Survey researchers use codebooks to provide information about the data from their survey instrument. Codebooks share information such as the response codes for survey responses, variable names, and other details.

While some tools may provide you with a codebook, with other tools you may have to either create one yourself or add to what the tool generates for you. Both codebooks and data dictionaries facilitate integration of datasets from different sources.

We recommend ICPSR’s “Guide to Codebooks” as a starting point for learning more about codebooks.

Metadata Standards

A sample of the Ecology Metadata Language (EML) standard

Metadata standards specify what pieces of information are included and how they are expressed in digital files. Some are generic enough to be useful across a wide array of disciplines, while others are highly specific to disciplinary areas. You may select a metadata standard based on the discipline that you’re working in, or the type of data that you’re working with.

We cannot provide a comprehensive list here. Instead, we include examples in broad disciplinary areas, plus a “general” category. Where possible, we selected examples that appear to have broad adoption within or across disciplinary areas.

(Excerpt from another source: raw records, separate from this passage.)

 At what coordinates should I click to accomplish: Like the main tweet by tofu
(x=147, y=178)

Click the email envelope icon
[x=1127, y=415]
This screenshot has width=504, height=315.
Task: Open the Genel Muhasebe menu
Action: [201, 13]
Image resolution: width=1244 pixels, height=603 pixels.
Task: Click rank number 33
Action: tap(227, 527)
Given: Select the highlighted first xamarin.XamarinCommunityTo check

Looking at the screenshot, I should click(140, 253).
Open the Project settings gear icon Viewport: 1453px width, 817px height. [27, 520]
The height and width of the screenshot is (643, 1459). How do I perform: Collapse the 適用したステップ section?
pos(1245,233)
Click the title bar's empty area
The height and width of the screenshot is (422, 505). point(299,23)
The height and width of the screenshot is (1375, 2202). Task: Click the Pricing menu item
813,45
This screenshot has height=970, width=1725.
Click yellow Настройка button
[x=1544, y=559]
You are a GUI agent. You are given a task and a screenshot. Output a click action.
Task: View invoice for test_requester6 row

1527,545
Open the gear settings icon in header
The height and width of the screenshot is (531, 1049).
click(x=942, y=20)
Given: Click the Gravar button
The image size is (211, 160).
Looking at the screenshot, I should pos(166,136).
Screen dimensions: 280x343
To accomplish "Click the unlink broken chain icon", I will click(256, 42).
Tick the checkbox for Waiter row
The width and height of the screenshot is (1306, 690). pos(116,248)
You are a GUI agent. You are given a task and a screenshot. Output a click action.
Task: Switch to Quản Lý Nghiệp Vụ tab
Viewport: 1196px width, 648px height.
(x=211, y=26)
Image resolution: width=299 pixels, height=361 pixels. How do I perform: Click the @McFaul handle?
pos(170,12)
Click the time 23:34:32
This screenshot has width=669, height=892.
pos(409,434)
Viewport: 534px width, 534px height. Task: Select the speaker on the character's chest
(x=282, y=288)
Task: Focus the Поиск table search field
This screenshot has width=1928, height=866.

Disciplinary area	Metadata standard	Description
General	Dublin Core	Widely used in disciplinary and institutional repositories.
	Disciplinary Metadata from the DCC	Searchable list of disciplinary metadata standards and related information. Includes biology, Earth science, physical science, social science & humanities and general research data.
	Altova Schema library	A reference library to common (and uncommon) industry and cross-industry schemas.
Life Sciences	Darwin Core	Designed to facilitate the sharing of information about biological diversity. It is primarily based on taxa, their occurrence in nature as documented by observations, specimens, and samples and related information.
Life Sciences	EML (Ecology Metadata Language)	Maintained by the Ecological Society of America. Consists of XML modules that can be used to document ecological datasets.
Humanities	Seeing Standards: A Visualization of the Metadata Universe	Information on 105 cultural heritage metadata standards.
	TEI (Text Encoding Initiative)	A widely-used standard for representing textual materials in XML.
	VRA (Visual Resources Association) Core	A metadata standard for works of visual culture and the images that document them.
Social Sciences	DDI (Data Documentation Initiative)	A metadata specification for the social and behavioral sciences was created by the Data Documentation Initiative, and is used to document data through its lifecycle and to enhance dataset interoperability.

Getting help with metadata

A data specialist from one of the following groups may be able to help you find, adapt, and use an appropriate metadata standard.

An informatics specialist or IT consultant in your department.
An RDS consultant.
The subject librarian for your department.
A disciplinary society in your research area.